_To do_: Reproduce the entries below exactly, but only from the line containing "Task: Expand the Payment To dropdown arrow" to the line containing "Task: Click empty", inclusive.

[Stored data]
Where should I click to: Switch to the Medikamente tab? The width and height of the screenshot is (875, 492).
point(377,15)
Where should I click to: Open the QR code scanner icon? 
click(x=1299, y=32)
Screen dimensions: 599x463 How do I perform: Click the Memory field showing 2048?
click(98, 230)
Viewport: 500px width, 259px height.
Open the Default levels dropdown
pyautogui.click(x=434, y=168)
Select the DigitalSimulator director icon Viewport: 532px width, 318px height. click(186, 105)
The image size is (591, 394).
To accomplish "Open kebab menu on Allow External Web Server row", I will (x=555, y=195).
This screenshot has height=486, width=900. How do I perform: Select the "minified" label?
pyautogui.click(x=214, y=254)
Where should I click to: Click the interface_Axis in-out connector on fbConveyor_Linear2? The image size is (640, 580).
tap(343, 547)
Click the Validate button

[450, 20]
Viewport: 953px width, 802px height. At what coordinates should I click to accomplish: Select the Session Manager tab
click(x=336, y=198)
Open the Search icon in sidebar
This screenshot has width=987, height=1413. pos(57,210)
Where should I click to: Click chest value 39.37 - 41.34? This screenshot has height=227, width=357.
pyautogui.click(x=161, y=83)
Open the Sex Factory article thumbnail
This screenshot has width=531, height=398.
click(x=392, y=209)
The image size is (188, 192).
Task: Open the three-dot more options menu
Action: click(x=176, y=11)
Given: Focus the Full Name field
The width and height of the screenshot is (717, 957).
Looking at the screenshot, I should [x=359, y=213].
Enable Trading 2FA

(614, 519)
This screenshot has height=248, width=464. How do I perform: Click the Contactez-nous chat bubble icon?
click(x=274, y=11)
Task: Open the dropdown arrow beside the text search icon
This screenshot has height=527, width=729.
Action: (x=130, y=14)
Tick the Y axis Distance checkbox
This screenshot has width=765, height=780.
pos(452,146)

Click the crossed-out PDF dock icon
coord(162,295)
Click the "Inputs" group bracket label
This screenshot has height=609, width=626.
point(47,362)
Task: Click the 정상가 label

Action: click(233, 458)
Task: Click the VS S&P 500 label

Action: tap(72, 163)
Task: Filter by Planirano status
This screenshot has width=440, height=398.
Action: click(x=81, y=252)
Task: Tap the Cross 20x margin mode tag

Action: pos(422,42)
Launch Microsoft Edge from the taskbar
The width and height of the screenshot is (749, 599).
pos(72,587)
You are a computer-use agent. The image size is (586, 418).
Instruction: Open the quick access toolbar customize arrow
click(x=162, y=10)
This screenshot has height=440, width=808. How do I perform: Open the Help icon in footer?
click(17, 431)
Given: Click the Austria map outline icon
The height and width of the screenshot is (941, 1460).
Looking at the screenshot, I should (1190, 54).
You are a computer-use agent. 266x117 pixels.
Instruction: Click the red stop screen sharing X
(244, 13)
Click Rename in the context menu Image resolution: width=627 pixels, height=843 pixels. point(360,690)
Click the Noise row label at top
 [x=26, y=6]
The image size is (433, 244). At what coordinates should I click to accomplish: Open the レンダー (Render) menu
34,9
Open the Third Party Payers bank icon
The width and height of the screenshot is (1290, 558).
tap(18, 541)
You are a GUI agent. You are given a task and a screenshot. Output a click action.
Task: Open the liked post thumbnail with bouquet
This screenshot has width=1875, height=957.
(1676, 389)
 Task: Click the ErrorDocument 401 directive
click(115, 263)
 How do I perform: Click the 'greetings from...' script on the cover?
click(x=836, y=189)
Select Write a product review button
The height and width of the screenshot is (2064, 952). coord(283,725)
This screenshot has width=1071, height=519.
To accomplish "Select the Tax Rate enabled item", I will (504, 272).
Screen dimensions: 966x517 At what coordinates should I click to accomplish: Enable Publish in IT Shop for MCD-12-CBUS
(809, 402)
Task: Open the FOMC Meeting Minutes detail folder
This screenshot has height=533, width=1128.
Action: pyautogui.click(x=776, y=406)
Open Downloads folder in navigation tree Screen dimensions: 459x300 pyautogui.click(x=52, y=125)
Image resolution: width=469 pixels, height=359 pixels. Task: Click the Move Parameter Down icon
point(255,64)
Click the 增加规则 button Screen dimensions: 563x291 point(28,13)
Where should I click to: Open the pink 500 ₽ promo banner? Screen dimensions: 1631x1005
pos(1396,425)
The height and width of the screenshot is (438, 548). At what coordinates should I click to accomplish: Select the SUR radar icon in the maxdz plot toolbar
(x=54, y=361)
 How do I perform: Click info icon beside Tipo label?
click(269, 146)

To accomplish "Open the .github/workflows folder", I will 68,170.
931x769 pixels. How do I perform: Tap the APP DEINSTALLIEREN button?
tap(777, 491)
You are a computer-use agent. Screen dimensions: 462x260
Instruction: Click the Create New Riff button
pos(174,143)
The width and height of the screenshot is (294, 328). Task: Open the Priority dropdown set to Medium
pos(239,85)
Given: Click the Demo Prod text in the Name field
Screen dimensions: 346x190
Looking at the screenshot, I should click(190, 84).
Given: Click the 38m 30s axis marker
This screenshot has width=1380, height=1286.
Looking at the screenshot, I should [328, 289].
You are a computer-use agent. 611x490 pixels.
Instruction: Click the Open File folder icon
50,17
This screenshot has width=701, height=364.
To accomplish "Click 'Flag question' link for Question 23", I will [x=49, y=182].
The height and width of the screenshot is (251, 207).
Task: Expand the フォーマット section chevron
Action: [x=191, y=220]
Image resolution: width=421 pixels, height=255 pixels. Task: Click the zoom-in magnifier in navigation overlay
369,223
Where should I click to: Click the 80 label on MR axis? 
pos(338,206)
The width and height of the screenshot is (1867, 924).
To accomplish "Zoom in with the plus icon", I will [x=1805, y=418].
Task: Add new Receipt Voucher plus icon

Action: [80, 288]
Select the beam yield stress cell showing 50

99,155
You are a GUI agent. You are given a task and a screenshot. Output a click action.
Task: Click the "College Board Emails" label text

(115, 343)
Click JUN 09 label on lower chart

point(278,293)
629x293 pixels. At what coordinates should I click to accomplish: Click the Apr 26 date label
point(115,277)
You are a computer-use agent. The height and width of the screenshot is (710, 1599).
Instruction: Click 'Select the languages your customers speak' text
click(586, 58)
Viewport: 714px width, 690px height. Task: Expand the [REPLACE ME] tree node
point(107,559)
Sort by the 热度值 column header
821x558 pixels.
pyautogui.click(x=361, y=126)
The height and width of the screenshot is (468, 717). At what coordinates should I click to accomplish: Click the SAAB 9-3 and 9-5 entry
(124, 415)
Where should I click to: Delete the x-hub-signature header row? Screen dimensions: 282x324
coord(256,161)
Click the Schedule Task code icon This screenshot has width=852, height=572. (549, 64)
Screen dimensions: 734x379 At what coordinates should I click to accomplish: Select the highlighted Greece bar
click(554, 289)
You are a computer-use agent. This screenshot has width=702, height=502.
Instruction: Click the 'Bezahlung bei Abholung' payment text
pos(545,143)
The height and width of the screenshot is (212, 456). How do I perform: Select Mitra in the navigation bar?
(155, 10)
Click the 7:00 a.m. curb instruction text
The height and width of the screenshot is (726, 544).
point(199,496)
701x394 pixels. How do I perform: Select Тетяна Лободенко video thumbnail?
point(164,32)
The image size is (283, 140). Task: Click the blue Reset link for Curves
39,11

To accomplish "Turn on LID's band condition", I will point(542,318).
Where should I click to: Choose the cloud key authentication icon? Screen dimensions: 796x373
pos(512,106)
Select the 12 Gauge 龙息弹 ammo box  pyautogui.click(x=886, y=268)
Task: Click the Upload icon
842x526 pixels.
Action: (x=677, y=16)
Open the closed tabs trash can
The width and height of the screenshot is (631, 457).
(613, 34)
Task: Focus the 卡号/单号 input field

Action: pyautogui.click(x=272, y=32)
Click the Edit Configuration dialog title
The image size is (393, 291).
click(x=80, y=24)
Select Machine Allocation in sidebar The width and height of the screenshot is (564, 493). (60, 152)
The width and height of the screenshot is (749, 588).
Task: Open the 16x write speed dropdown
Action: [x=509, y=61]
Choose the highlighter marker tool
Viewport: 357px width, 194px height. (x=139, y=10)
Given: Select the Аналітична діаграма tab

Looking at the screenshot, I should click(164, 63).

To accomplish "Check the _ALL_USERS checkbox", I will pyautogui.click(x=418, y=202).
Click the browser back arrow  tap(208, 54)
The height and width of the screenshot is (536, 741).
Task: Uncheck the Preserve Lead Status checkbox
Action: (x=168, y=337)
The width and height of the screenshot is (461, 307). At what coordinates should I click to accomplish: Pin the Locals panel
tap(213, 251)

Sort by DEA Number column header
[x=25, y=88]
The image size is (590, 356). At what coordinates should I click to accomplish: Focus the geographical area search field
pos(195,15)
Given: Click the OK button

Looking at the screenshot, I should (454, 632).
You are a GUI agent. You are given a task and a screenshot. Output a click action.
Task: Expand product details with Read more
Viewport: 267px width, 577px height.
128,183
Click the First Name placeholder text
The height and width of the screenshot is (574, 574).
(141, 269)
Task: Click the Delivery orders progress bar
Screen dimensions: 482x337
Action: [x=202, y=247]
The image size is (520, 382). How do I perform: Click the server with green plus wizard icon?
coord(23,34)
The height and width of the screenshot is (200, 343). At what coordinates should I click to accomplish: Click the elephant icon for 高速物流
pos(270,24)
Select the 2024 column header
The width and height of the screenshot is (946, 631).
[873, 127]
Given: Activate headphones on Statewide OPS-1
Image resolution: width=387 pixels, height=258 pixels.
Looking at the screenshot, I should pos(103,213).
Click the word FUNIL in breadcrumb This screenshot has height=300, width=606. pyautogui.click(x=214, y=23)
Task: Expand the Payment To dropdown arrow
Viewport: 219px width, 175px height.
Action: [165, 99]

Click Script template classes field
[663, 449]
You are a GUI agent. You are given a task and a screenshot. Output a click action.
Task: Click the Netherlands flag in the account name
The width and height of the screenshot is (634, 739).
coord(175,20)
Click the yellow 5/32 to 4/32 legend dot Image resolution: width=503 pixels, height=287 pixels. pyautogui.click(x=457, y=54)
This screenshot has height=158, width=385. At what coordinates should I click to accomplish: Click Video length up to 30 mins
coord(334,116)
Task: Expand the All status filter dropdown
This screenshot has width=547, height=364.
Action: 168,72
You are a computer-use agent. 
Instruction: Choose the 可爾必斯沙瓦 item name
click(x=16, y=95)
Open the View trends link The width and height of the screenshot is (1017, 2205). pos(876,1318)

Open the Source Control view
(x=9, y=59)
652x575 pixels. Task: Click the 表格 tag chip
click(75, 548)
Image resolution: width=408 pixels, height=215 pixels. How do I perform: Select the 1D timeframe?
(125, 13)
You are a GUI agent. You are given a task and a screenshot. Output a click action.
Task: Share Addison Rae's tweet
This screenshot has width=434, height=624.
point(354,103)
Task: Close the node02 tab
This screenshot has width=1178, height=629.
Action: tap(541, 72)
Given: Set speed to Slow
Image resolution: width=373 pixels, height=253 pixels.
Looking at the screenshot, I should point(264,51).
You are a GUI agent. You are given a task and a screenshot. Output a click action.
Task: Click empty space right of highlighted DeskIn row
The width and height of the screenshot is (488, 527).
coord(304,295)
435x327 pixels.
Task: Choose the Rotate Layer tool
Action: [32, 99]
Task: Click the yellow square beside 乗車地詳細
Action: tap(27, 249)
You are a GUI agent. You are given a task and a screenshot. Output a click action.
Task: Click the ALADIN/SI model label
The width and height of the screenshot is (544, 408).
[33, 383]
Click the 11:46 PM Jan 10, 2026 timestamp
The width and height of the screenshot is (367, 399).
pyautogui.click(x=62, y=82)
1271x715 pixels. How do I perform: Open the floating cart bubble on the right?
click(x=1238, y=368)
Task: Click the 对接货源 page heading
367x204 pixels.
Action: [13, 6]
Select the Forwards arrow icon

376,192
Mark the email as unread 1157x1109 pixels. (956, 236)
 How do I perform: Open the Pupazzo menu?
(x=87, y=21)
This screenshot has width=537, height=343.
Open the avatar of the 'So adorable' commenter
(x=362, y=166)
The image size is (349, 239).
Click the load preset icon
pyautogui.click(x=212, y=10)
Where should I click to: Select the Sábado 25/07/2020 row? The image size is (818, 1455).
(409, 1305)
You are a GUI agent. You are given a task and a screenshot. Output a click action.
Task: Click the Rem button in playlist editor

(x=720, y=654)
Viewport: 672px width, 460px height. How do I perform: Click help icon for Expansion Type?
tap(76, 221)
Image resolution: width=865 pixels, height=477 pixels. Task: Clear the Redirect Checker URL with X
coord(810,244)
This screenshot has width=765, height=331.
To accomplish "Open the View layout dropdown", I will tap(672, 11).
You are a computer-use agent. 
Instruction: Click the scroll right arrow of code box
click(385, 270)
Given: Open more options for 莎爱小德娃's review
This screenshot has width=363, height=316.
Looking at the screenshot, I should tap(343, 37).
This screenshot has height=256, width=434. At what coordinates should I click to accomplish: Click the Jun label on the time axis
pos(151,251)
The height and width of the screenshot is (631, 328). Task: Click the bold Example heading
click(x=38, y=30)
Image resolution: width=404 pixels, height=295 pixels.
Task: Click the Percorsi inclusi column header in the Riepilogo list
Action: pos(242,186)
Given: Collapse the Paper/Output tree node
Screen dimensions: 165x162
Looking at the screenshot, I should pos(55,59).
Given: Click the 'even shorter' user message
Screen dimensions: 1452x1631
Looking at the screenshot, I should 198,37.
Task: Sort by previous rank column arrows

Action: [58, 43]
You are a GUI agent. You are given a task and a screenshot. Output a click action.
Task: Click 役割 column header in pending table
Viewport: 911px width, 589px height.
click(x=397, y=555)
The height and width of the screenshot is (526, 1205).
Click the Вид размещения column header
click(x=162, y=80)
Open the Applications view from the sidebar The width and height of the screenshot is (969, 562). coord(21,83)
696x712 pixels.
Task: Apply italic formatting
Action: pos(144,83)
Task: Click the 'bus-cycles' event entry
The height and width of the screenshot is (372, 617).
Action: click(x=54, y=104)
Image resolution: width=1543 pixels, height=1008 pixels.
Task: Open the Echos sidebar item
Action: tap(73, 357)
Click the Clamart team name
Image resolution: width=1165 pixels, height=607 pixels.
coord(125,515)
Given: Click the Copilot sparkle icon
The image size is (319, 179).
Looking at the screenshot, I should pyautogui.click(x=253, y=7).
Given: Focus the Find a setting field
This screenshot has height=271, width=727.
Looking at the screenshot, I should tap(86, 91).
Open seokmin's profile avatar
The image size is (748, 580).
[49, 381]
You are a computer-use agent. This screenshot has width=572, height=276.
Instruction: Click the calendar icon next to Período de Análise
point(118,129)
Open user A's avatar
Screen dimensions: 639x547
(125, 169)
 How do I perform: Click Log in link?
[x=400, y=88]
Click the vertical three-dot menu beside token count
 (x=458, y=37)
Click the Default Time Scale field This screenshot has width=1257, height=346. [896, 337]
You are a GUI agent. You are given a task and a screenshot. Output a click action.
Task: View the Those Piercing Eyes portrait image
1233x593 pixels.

_Solution for this exercise_:
Task: Expand the Payment To dropdown arrow
Viewport: 219px width, 175px height.
Action: [165, 99]

Click Script template classes field
[663, 449]
You are a GUI agent. You are given a task and a screenshot. Output a click action.
Task: Click the Netherlands flag in the account name
The width and height of the screenshot is (634, 739).
coord(175,20)
Click the yellow 5/32 to 4/32 legend dot Image resolution: width=503 pixels, height=287 pixels. pyautogui.click(x=457, y=54)
This screenshot has height=158, width=385. At what coordinates should I click to accomplish: Click Video length up to 30 mins
coord(334,116)
Task: Expand the All status filter dropdown
This screenshot has width=547, height=364.
Action: 168,72
You are a computer-use agent. 
Instruction: Choose the 可爾必斯沙瓦 item name
click(x=16, y=95)
Open the View trends link The width and height of the screenshot is (1017, 2205). pos(876,1318)

Open the Source Control view
(x=9, y=59)
652x575 pixels. Task: Click the 表格 tag chip
click(75, 548)
Image resolution: width=408 pixels, height=215 pixels. How do I perform: Select the 1D timeframe?
(125, 13)
You are a GUI agent. You are given a task and a screenshot. Output a click action.
Task: Share Addison Rae's tweet
This screenshot has width=434, height=624.
point(354,103)
Task: Close the node02 tab
This screenshot has width=1178, height=629.
Action: tap(541, 72)
Given: Set speed to Slow
Image resolution: width=373 pixels, height=253 pixels.
Looking at the screenshot, I should point(264,51).
You are a GUI agent. You are given a task and a screenshot. Output a click action.
Task: Click empty space right of highlighted DeskIn row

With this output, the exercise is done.